America in particular is a hyper-consumerist economy. Which means it needs people with money to constantly be spending that money. If their jobs are automated to the point large numbers of people are perpetually unemployed, starved, and homeless they won’t even have money to spend. They still need food, shelter, and purpose so good luck with figuring that equation out. :childplease: It’s gonna be gta fr fr out this btch.

But lemme guess how you’d solve that, we’ll have fukkin robocop outside of every McDonald’s and a T1000 inside every Walmart :jawalrus:


:camby:

Also notice the rhetoric around automating the workforce is always aimed at “unskilled jobs” and not jobs that require precision and objectivity like surgeons, radiologists, managers, pilots, etc.
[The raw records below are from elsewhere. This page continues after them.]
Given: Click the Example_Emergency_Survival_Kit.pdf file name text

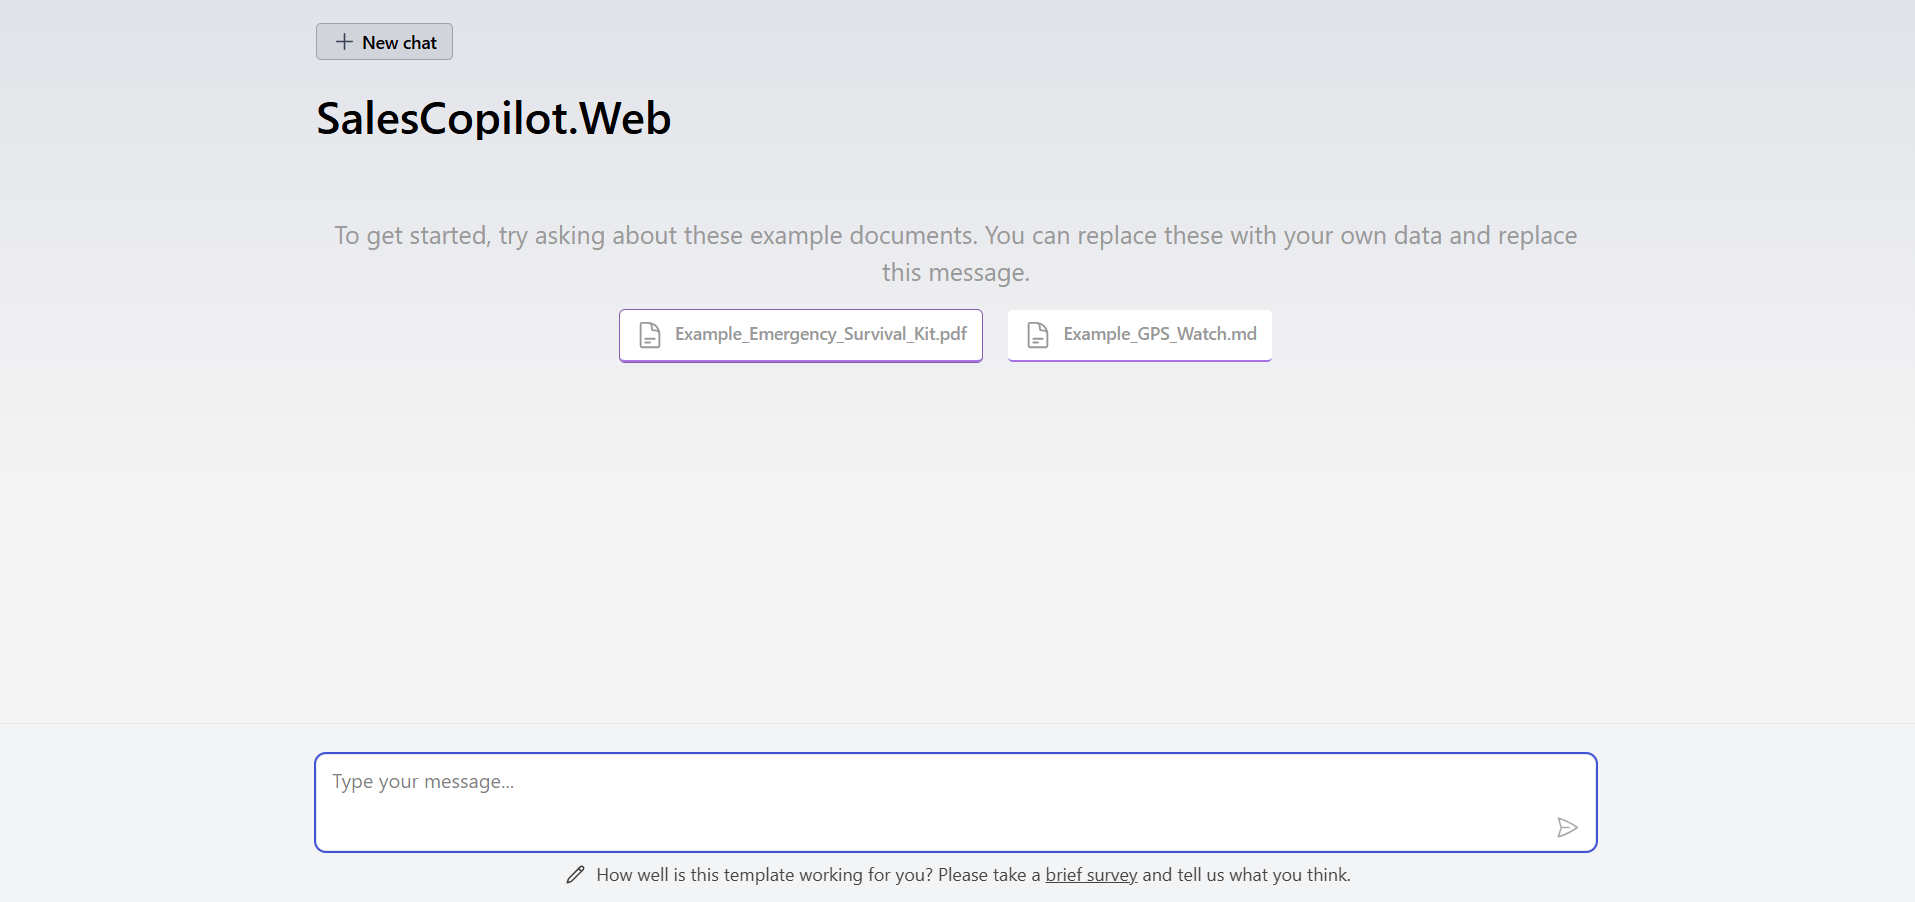Looking at the screenshot, I should [x=822, y=334].
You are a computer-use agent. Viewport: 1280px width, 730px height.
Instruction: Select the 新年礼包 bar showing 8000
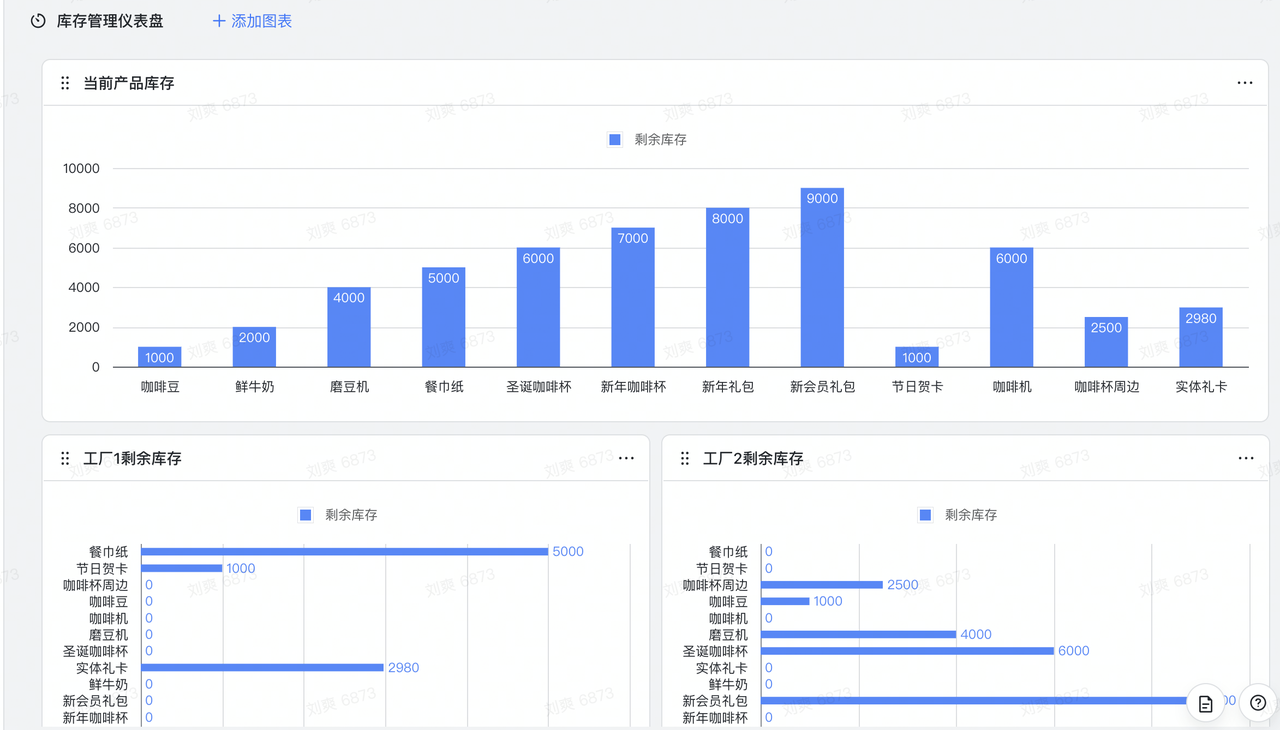727,290
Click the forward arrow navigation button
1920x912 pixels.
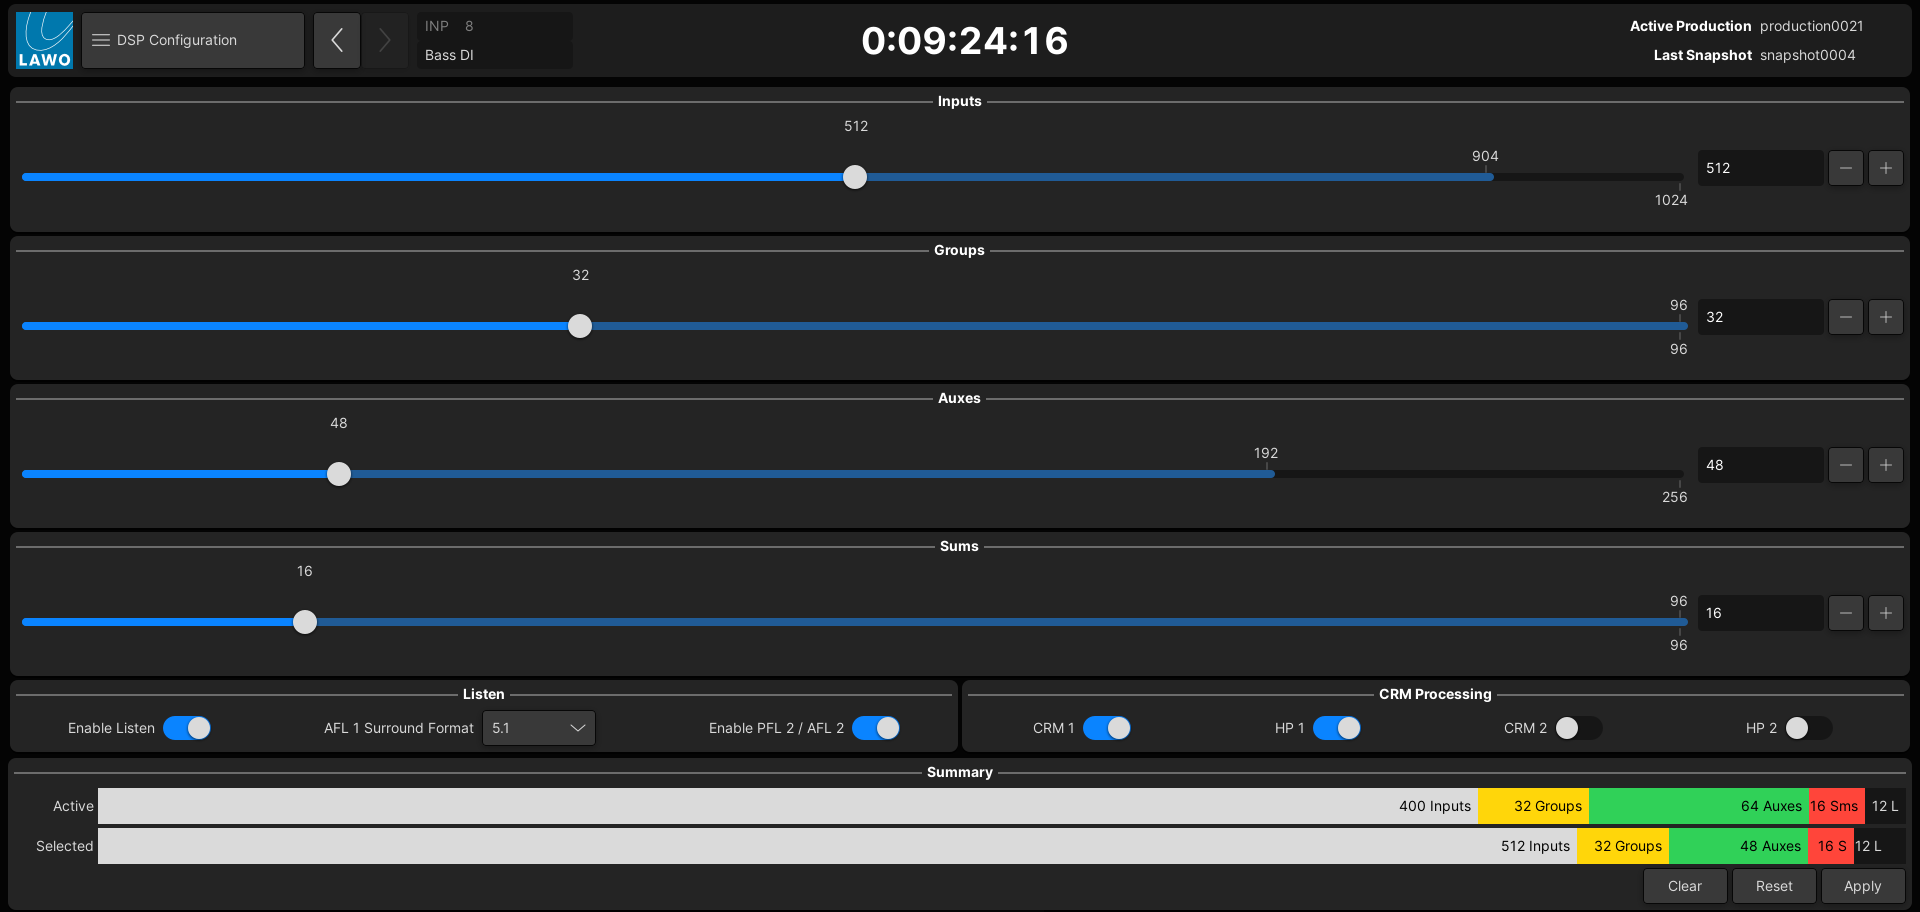point(385,41)
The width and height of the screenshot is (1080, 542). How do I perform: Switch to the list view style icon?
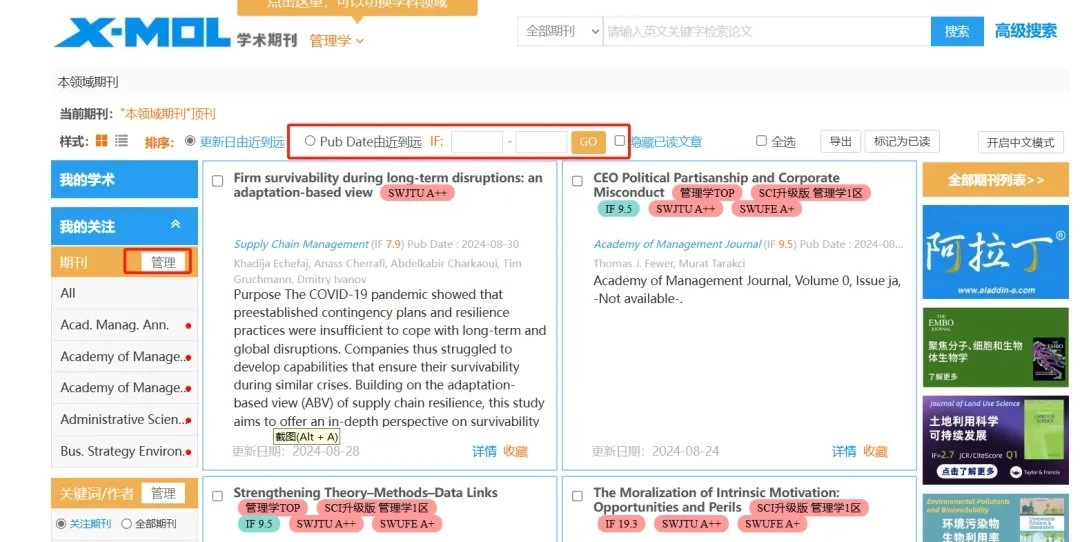(x=121, y=140)
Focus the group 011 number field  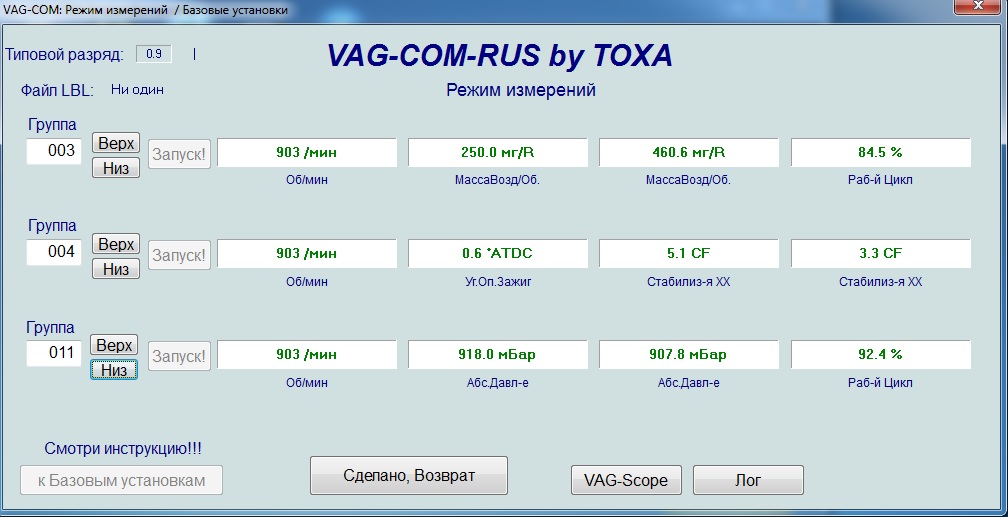[53, 352]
Shouldn’t have to spell it out but obviously the conversation revolves around weaponizing automation not around automation itself.

If hypothetically we can automate anything, why not automate everything? I’d much rather have a machine carry out my procedure than have a doctor show up drunk and leave utensils inside of my body :gucci:

Not to mention the human elements of innovation, fairness, religion, moral quandary, and satisfaction. It’s not an easy sell at all nor a possible one.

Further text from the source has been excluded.